Today, there are more than 500 active community members across 80 countries.

One of them is Australian Alison Harrington, who founded Resparke in 2016 and became a Cartier Women’s Initiative fellow in 2024. She attended the Impact Awards in Osaka this year and speaks highly of the experience and the global community of social impact entrepreneurs that Cartier is building.

Harrington encourages Australian and New Zealand-based female social impact entrepreneurs to apply and says the network she has built from the program has been priceless. Applications for the 2026 Cartier Women’s Initiative close on June 24, 2025.

The nine Impact Awardees celebrated at the 2025 Cartier Women’s Initiative in Osaka, were awarded in three categories: preserving the planet, improving lives and creating opportunities. Image: Cartier

Wingee Sin is the global program director of the program, and a former executive at Barclays and Goldman Sachs. Sin says we are in a moment of transition and now is an important time to empower women entrepreneurs.

“Women are starting businesses at a very rapid rate and those businesses are continuing,” says Sin.

Moving forward, that rate is expected to continue to grow.

“In the next two decades we’re in the midst of the transfer of one hundred trillion dollars of wealth,” says Sin.

“Women currently control 30% of the wealth assets, and in two decades we will control more than 50% of the wealth assets.
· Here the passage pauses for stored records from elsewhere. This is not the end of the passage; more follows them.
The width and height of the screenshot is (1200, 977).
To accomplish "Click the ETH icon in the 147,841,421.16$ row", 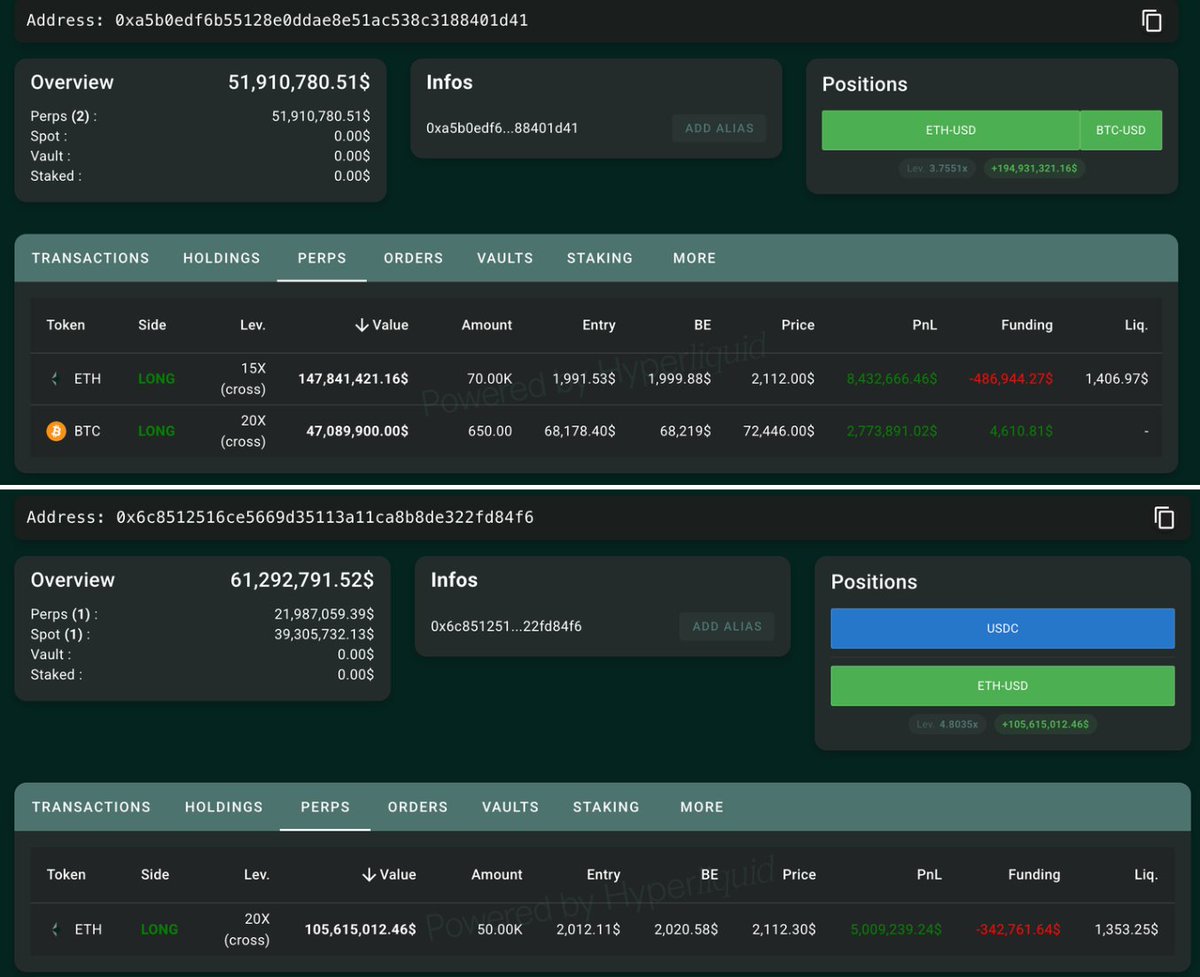I will [56, 379].
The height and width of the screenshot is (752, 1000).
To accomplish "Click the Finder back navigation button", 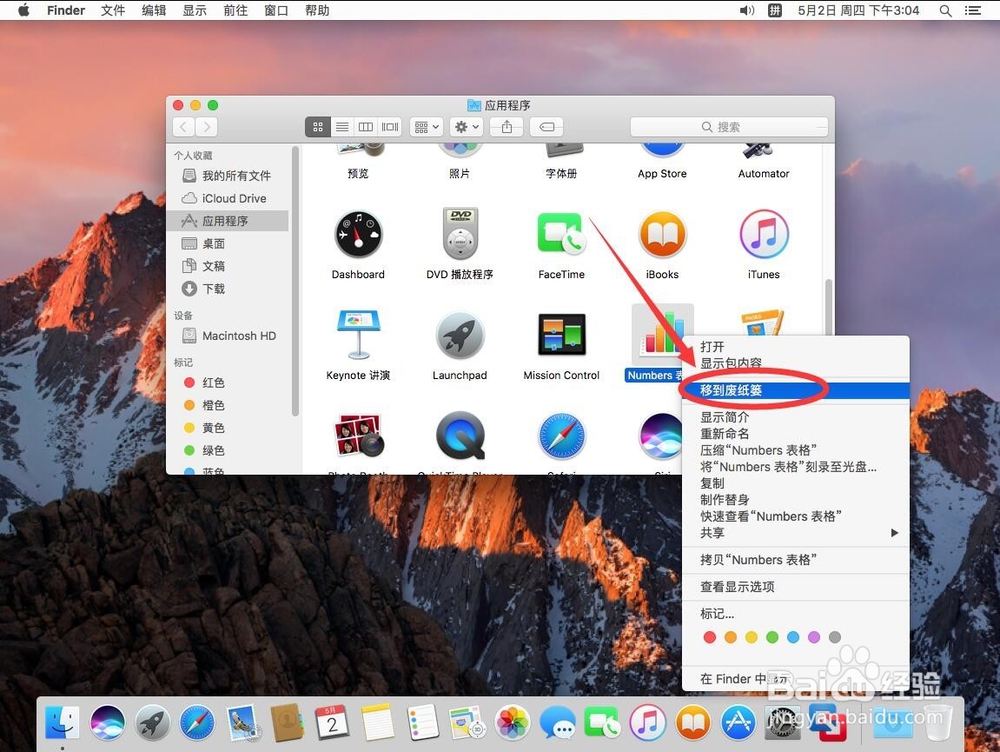I will (183, 127).
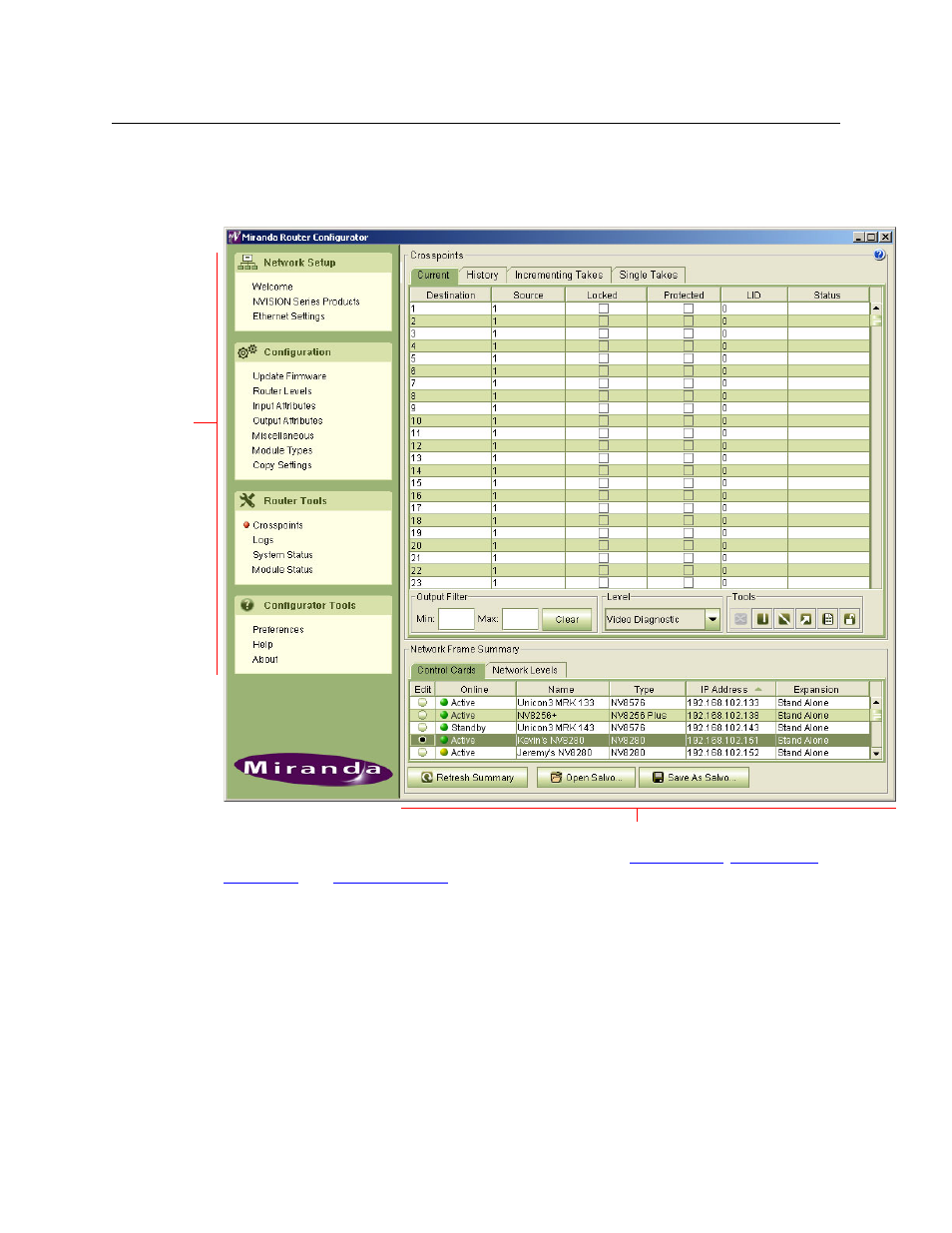Open the Level dropdown showing Video Diagnostic
Screen dimensions: 952x1233
point(713,620)
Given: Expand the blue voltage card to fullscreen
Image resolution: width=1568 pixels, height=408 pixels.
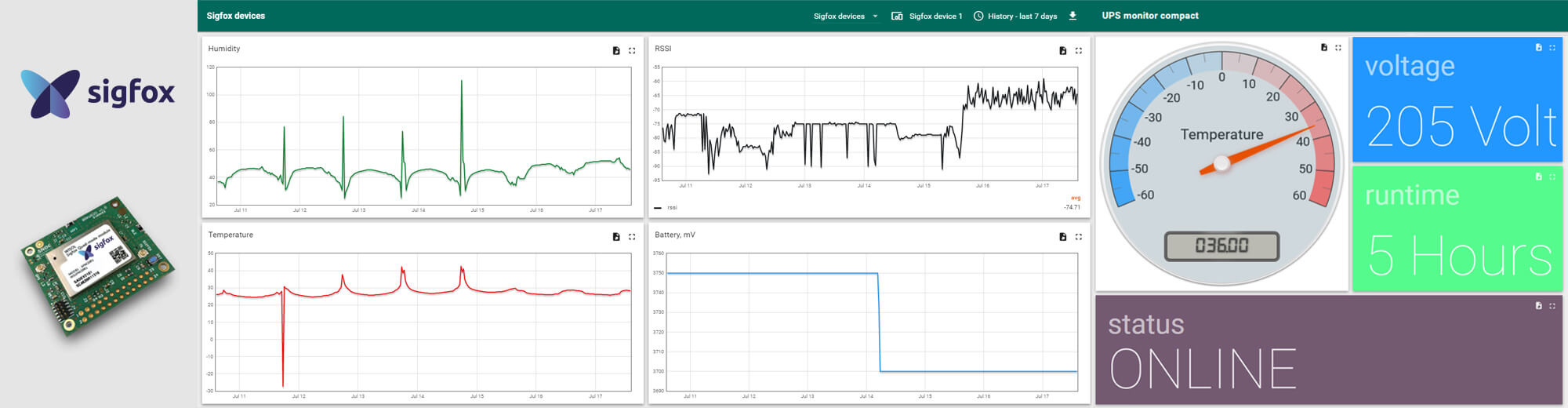Looking at the screenshot, I should click(x=1552, y=48).
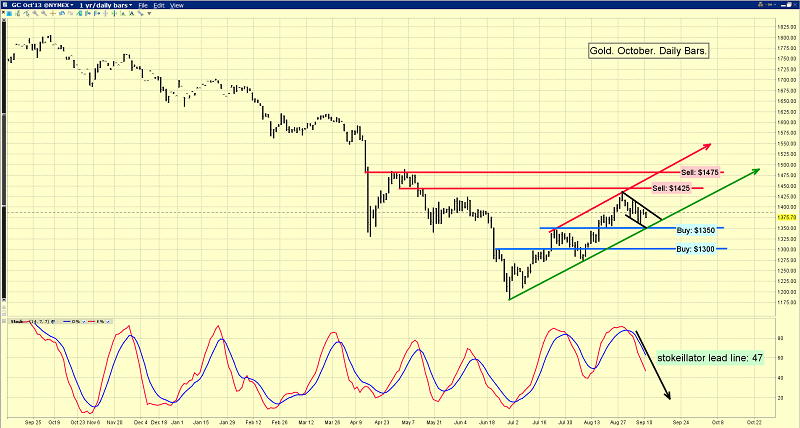Click the zoom in magnifier icon

[35, 13]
This will mean that the businesses and entrepreneurship that gets funded and gets created will change substantially.”

That shift creates an opportunity for global community development, according to Sin and Vigneron. Key to that community, is universality, they say.

“Beyond origins, nationalities, language or religions, we are all different yet all part of the same humanity,” Vigneron told the 500 attendees of the Impact Awards. “In this community, everyone is different and, therefore, everyone is similar.”

The jeweller and watchmaker, founded in Paris in 1847, is also bringing together women from across the globe through the Women’s Pavilion at the 2025 World Expo in Osaka.

“Through its philanthropic initiatives and programs, Cartier contributes to building a future that resonates with future generations,” Vigneron says. “These commitments are part of the Maison identity.”